I’ve only been to Italy once. I was Interrailing with my
friend Nicola; we were students on a shoe-string budget. We boarded an
overnight train to Rome with Parisian baguettes strapped to our rucksacks,
determined to eke out of our meagre budget entry fees to all of Rome’s major
attractions. For actual sustenance we mostly cooked pasta in our hostel
kitchen; we balked at the price of coffees and spent out treat money on
extravagant late-night gelato. I dream of this gelato still, but it wasn’t much
of an introduction to the scope of Italian or even Roman food.
So most of what I have gleaned about Italian cooking comes
from Masterchef. Whenever the contestants are made to cook in Italy (or in the
kitchens of Italian restaurants), the chef divulges the secret elusive spirit
of Italian food: simple, fresh ingredients cooked with passion and love. Passion!
It’s all very well saying this – but just how do you tear a basil leaf with
passion, as opposed to any other way of tearing a basil leaf? How do you stir
love into tomato sauce, rather than just prodding it with a wooden spoon?
Jacob Kenedy is the chef-owner of popular Soho restaurant Bocca
di Lupo. His cookbook is a riotous journey around the regions of Italy, loudly celebrating
this Italian passion and zeal for all things food. This is a book about enjoying
life.
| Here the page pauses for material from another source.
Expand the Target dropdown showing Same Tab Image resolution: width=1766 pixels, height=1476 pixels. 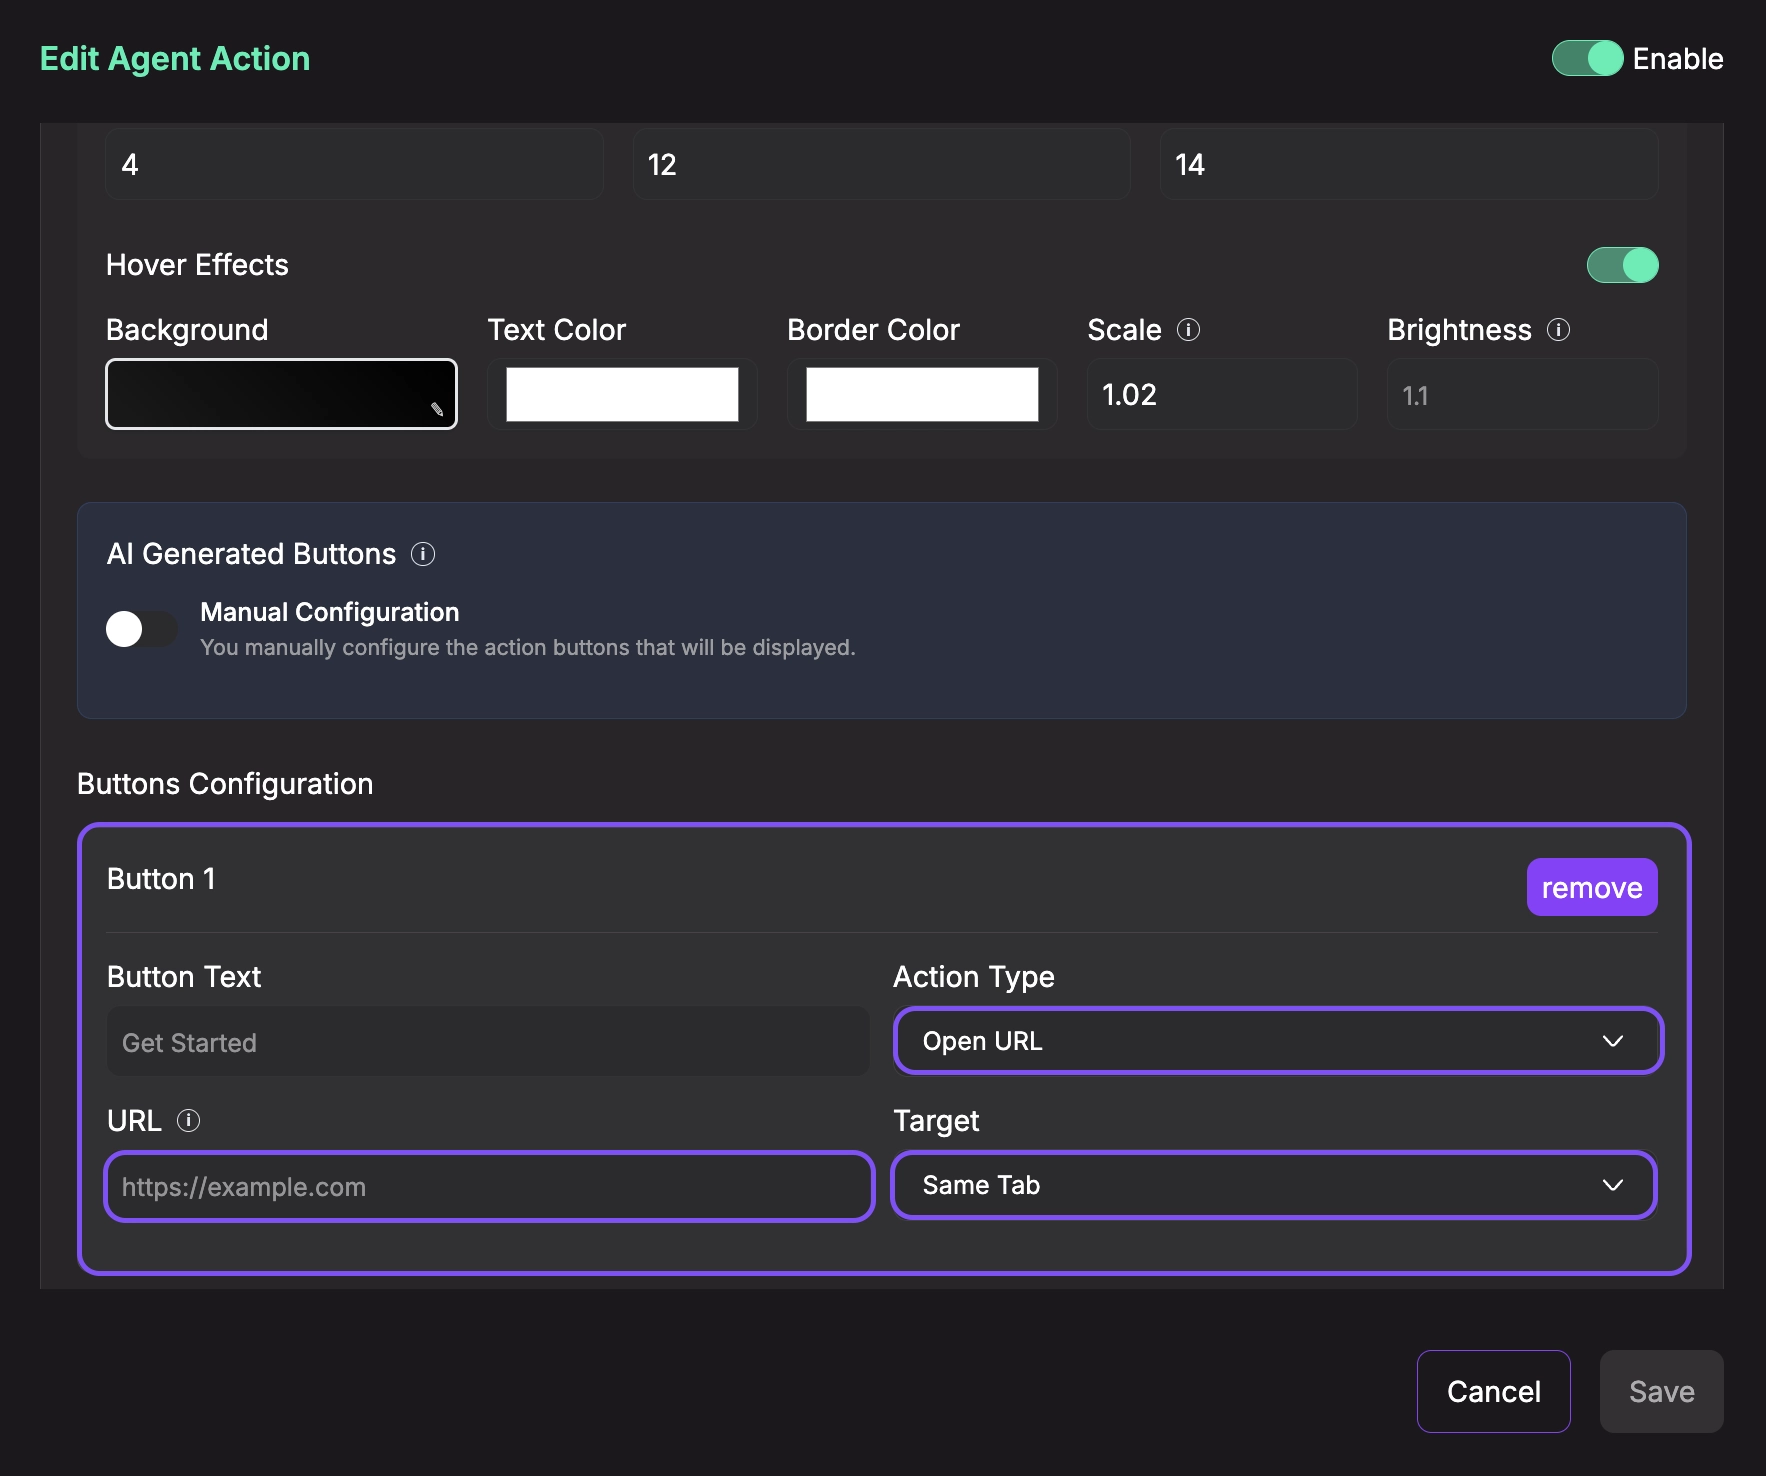1274,1185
It is riotous, bolshy, and unashamedly greedy. He makes no pretences at “authenticity”
(not being Italian himself) – and yet captures its spirit perfectly. There are
quirky introductions and curious recipes; some entries are more instructions on
how to eat something, or how to buy it. Everywhere we are encouraged to employ
our senses, our cook’s intuition. A recipe for Jam tart notes that “perfection is
not refinement, but the perfect expression of the cook’s heart”.
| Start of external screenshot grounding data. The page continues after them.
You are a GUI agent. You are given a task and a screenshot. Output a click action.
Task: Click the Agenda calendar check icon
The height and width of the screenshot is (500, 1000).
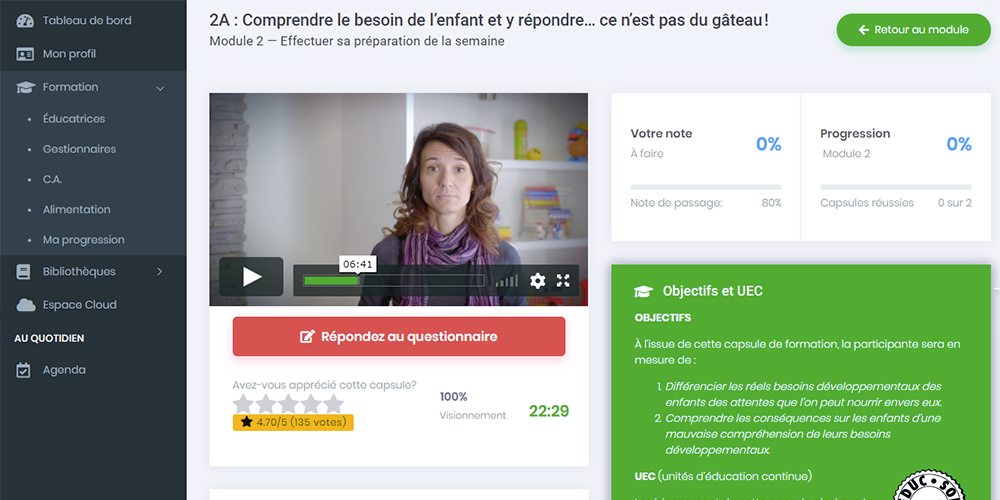(24, 370)
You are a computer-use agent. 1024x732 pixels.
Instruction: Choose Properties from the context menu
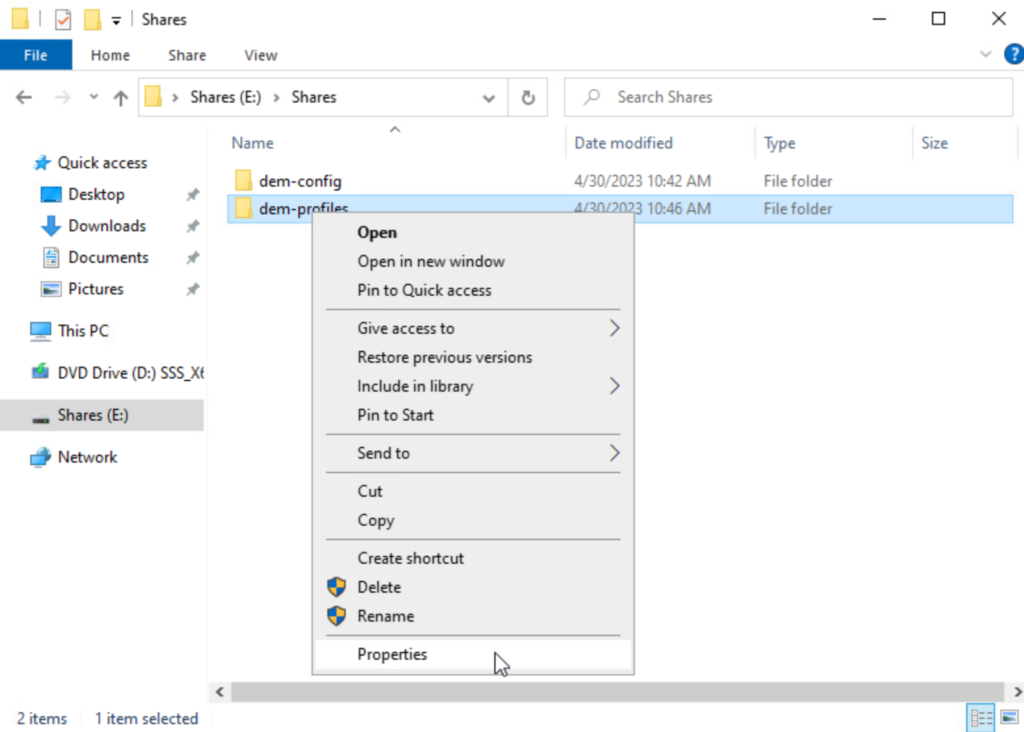pyautogui.click(x=392, y=654)
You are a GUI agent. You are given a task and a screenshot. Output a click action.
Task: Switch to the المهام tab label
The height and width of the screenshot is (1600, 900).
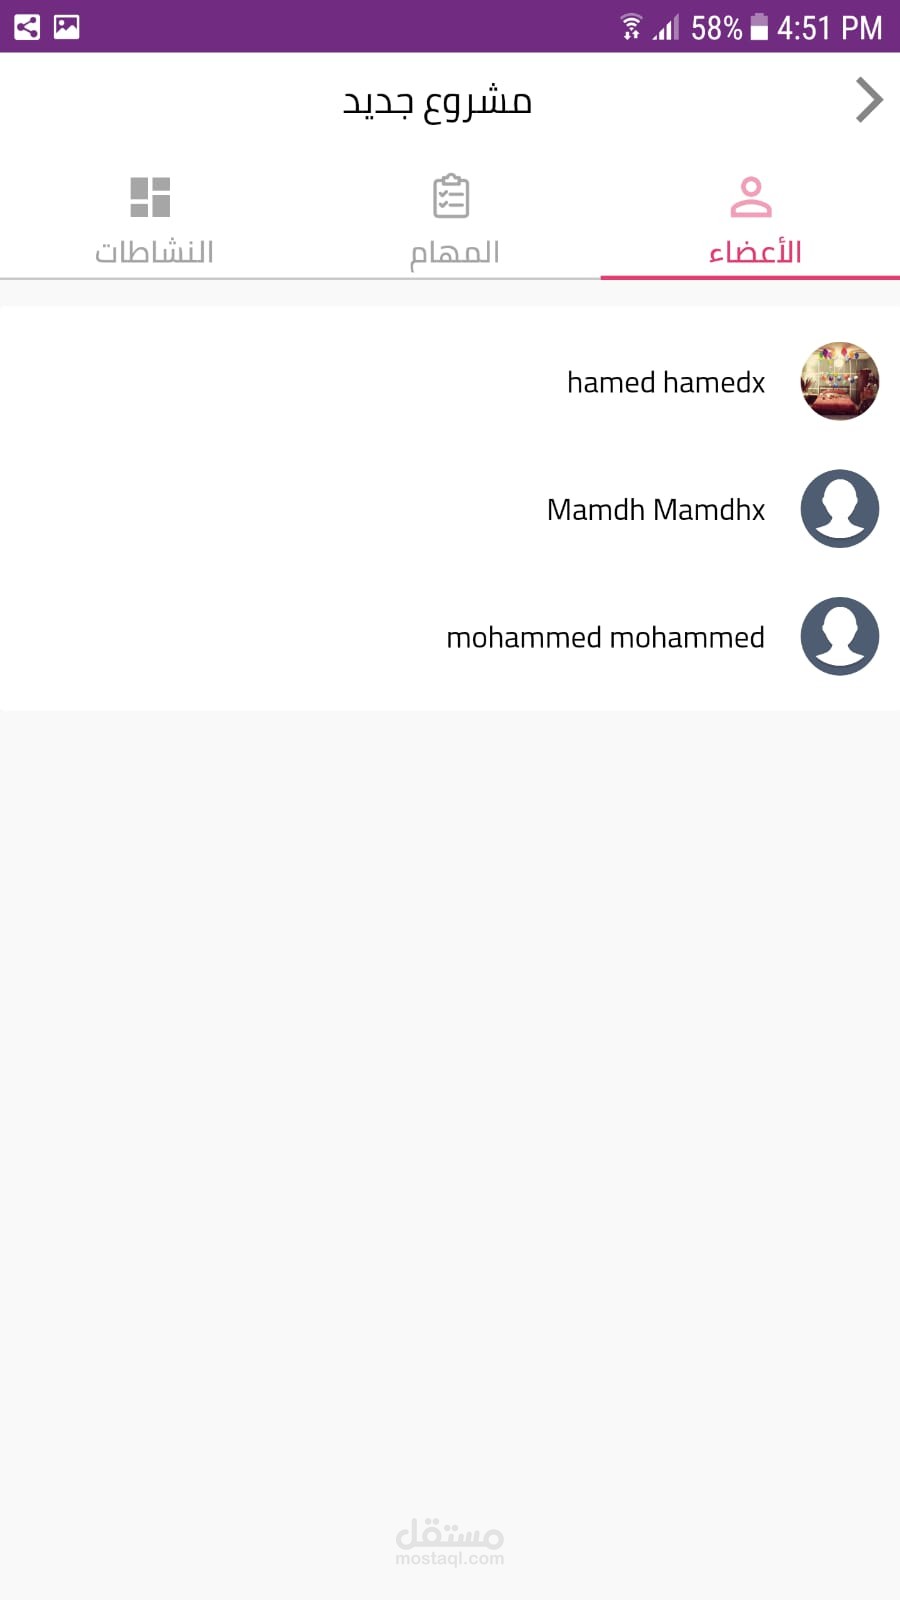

Bocca is not full of recipes I intend to recreate – and yet
I have devoured every one, and it has left me hungry (like the wolf). I have
learned in great detail the art of the sausage – did you know you have to knead the meat? I have considered
marching down to the butcher and demanding “the head and feet of a pig” to make
a soprassata; I have thought about whether my cupboard under the stairs is the
right temperature for curing; I have vicariously met the challenge of the “extremely
spicy ‘nduja salame, which is 30% chilli by
weight “. And that was just the sausage chapter. Later, I lingered over a
recipe for sanguinaccio, a pudding
made with chocolate and pig’s blood (a dessert that “tends to meet expectations”,
both for those to whom it “sounds weird and wonderful” and also “those who find
the idea weird and repugnant. If you are of the latter persuasion, do not be
tempted to try it.”).
The photography is beautiful – unfussy and informative, including
windows to the country which make you ache to be there. A field of frost-bejewelled
cabbages on a misty dawn made my nose tingle with the scent of a late autumn
morning. It is peppered with photographs of Kenedy himself, usually stuffing
something into his mouth. A cook after my own heart. I think I know now what
the Masterchef contestants have missed (but those round Italian mamas have
clearly not), which can’t really come across on the TV. To experience the real
spirit of Italian food, it’s not just the cooking, but the eating itself which must be infused with joy and passion.